• [Directions]
Gather each line in the entries that includes the string "directory".
[The data — start]
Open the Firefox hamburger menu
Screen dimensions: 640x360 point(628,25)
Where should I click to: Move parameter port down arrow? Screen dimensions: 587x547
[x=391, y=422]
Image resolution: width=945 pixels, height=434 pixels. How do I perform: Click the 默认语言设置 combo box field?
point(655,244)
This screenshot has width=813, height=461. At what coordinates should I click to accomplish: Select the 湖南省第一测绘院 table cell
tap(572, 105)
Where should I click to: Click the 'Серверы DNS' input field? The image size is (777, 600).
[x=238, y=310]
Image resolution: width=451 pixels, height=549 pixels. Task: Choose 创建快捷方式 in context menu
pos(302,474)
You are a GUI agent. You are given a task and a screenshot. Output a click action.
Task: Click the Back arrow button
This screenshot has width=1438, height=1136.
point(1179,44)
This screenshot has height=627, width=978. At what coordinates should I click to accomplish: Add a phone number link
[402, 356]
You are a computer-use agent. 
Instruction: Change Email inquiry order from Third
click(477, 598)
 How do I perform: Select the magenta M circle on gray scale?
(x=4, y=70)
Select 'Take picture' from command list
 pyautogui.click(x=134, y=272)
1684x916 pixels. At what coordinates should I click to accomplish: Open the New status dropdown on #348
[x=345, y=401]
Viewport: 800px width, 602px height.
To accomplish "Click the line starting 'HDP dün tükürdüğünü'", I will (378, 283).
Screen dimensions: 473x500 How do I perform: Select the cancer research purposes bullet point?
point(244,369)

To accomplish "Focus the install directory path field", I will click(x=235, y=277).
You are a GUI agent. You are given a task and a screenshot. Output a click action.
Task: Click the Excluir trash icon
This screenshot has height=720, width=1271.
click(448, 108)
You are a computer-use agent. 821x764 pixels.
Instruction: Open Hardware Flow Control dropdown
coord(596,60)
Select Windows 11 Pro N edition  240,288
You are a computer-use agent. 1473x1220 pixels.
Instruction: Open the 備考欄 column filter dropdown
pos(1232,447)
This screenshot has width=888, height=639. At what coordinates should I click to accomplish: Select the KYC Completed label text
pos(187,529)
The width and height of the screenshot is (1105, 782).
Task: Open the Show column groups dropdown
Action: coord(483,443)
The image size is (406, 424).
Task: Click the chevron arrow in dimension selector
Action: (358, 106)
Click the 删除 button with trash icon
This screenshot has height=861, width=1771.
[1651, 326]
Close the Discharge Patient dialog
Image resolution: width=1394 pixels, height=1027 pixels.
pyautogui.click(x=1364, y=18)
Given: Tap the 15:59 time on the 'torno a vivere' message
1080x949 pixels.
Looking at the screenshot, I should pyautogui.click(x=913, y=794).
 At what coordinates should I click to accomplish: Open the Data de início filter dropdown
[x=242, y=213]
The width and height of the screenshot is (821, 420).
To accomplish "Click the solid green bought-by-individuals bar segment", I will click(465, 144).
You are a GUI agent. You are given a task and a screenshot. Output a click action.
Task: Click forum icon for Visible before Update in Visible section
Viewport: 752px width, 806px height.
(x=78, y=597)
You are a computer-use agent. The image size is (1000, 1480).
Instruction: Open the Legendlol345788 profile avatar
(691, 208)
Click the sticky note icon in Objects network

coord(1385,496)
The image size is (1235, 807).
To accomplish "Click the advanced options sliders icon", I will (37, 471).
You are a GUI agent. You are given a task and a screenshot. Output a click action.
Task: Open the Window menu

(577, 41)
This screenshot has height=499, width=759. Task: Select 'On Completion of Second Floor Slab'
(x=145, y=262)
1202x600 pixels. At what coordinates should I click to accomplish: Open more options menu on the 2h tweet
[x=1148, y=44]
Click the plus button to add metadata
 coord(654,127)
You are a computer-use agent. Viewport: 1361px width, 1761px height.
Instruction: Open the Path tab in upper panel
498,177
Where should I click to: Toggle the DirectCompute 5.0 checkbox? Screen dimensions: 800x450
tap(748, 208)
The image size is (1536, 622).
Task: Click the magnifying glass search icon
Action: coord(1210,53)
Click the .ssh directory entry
[The data — finish]
• [Response to this task]
To accomplish "Focus the install directory path field", I will click(x=235, y=277).
Click the .ssh directory entry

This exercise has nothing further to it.